[What you will do] Copy out the records word for word, from the line that contains "Task: Click the plus icon under Achats" through the line that contains "[x=706, y=42]", including both of those lines.

(Word and element pointing records)
· · · ·
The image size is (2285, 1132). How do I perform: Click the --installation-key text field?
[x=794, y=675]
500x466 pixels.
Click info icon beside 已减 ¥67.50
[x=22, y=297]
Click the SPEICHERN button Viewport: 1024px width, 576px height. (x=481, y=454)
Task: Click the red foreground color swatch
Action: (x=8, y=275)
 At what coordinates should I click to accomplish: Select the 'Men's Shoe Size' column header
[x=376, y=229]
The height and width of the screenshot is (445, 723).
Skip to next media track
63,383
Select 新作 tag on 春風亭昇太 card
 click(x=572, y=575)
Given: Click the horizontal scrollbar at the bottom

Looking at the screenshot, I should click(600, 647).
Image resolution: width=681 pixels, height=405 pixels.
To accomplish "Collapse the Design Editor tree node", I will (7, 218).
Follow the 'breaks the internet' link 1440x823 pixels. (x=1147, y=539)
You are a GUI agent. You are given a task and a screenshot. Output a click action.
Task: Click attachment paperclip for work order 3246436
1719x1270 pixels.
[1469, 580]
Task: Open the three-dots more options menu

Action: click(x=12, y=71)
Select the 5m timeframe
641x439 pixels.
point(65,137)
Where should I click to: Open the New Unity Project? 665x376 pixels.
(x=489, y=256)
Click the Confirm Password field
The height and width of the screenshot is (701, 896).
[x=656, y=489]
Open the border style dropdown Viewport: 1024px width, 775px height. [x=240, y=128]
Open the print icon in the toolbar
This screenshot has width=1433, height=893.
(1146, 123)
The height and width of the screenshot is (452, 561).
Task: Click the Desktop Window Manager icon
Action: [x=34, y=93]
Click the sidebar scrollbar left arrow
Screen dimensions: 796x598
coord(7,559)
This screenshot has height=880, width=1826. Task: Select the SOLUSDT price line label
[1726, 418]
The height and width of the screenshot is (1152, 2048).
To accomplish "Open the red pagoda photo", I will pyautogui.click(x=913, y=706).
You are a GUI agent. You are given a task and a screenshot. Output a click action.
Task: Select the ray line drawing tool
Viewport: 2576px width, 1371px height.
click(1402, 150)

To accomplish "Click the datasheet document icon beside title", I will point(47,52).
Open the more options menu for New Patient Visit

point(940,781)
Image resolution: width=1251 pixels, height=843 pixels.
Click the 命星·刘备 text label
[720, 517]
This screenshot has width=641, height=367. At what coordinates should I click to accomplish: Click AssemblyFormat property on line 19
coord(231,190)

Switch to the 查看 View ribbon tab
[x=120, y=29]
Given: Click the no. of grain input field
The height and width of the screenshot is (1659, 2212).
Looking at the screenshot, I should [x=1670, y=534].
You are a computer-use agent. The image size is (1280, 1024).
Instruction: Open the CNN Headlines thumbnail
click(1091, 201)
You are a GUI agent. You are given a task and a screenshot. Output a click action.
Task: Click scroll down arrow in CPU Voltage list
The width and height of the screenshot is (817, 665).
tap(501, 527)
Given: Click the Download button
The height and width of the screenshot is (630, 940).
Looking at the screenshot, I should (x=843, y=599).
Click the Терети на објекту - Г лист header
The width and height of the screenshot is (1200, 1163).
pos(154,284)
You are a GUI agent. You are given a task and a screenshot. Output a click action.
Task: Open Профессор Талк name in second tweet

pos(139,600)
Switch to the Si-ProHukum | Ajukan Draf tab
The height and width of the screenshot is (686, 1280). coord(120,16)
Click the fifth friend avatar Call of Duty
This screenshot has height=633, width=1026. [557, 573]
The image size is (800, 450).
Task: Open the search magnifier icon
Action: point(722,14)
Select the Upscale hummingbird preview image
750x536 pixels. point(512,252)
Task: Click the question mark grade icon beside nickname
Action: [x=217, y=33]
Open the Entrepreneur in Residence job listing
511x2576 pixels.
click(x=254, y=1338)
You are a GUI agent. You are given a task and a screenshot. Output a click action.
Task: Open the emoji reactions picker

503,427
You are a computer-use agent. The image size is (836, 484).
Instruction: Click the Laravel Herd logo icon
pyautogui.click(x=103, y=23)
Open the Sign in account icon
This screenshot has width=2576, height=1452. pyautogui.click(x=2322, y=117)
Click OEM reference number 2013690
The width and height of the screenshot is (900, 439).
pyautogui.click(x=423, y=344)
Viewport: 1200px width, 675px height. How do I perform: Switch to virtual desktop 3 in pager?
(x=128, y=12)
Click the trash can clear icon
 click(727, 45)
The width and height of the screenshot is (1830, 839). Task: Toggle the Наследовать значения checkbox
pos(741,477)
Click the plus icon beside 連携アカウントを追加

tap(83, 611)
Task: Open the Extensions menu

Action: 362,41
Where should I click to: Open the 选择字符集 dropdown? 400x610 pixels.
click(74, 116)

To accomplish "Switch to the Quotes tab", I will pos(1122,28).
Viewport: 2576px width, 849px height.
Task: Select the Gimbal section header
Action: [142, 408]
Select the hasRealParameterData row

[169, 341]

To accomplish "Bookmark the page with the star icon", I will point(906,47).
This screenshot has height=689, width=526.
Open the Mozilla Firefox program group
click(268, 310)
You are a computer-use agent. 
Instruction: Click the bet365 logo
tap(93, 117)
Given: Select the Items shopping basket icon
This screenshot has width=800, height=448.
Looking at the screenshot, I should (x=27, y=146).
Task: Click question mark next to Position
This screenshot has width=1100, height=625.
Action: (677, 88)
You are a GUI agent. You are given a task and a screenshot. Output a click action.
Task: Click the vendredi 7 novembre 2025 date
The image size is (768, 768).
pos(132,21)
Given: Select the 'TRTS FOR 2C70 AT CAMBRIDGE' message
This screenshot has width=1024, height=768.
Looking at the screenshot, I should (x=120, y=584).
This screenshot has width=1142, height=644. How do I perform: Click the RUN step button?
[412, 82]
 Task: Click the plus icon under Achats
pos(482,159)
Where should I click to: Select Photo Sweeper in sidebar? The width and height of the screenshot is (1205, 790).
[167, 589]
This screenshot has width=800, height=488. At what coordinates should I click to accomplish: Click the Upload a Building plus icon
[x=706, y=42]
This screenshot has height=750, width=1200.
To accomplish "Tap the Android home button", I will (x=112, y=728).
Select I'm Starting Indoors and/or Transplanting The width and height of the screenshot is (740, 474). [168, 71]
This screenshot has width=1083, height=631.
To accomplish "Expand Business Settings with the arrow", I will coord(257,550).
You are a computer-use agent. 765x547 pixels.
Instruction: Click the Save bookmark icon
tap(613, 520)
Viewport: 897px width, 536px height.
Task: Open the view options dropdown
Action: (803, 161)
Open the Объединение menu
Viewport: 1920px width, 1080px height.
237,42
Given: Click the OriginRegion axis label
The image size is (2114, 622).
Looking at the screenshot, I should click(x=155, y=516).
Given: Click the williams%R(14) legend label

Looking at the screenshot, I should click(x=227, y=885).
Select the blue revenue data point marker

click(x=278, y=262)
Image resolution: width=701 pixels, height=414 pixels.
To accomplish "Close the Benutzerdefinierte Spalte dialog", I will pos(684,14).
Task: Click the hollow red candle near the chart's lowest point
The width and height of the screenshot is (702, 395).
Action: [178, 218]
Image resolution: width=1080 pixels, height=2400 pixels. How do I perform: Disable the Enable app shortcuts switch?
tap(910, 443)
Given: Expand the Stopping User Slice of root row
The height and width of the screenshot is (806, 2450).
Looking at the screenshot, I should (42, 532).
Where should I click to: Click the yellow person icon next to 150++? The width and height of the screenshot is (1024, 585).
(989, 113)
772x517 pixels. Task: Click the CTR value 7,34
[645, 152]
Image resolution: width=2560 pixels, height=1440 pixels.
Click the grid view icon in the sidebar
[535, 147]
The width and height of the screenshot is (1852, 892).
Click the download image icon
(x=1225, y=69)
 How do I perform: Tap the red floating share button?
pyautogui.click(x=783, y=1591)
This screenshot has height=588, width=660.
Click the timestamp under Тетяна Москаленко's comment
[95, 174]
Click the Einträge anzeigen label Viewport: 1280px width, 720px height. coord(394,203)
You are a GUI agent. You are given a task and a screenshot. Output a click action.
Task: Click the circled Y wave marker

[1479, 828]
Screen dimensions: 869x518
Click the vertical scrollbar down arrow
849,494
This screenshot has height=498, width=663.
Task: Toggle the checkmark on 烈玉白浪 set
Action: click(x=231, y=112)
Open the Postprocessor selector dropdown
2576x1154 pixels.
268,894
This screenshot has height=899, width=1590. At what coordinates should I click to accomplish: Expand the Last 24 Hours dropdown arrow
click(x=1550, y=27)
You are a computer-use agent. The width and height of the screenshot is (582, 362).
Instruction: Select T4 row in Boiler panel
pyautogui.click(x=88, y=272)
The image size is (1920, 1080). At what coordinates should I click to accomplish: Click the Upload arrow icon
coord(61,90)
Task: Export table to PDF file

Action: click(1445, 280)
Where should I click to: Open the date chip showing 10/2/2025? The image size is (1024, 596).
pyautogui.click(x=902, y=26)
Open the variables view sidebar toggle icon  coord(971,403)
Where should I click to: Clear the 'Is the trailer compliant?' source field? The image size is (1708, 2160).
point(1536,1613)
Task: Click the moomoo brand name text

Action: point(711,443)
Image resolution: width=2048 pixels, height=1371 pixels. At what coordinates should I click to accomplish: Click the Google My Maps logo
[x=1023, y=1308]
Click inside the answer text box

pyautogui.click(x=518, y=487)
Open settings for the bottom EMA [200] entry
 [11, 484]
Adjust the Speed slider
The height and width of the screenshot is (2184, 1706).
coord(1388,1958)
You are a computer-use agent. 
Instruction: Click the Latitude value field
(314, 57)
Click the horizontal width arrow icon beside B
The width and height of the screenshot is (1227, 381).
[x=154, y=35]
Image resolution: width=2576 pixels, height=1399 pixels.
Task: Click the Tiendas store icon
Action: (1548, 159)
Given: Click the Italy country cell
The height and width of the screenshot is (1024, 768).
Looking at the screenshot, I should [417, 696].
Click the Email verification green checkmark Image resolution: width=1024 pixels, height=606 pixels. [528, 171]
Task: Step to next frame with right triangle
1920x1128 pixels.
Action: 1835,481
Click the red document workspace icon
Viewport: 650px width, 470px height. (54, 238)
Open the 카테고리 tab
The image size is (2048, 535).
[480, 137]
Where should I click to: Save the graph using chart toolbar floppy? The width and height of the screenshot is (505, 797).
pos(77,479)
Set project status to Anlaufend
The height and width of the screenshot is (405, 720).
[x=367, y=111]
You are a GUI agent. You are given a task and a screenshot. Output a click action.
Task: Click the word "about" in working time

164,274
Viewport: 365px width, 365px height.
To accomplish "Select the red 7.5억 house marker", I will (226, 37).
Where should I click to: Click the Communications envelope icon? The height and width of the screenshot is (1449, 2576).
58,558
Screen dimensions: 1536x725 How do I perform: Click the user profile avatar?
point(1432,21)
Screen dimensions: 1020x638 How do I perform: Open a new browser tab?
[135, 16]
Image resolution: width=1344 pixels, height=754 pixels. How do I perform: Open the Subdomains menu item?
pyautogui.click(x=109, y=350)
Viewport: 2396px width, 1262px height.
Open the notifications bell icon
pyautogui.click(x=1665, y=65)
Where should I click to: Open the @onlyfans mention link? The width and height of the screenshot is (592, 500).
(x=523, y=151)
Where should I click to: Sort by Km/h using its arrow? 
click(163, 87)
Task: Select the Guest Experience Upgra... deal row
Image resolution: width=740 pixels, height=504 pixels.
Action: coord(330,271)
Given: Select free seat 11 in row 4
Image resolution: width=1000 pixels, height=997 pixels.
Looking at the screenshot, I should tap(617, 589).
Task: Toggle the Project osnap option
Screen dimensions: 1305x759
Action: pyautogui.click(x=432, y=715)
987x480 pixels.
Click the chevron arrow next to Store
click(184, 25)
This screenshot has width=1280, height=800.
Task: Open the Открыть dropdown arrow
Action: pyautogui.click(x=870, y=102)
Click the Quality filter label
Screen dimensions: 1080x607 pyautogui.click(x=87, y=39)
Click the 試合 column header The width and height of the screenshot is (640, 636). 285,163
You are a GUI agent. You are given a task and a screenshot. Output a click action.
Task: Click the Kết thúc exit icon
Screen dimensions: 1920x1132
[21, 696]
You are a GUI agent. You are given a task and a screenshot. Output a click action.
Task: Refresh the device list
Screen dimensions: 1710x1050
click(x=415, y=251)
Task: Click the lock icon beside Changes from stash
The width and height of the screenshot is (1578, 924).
· · · ·
[Full output]
 Task: Click the plus icon under Achats
pos(482,159)
Where should I click to: Select Photo Sweeper in sidebar? The width and height of the screenshot is (1205, 790).
[167, 589]
This screenshot has width=800, height=488. At what coordinates should I click to accomplish: Click the Upload a Building plus icon
[x=706, y=42]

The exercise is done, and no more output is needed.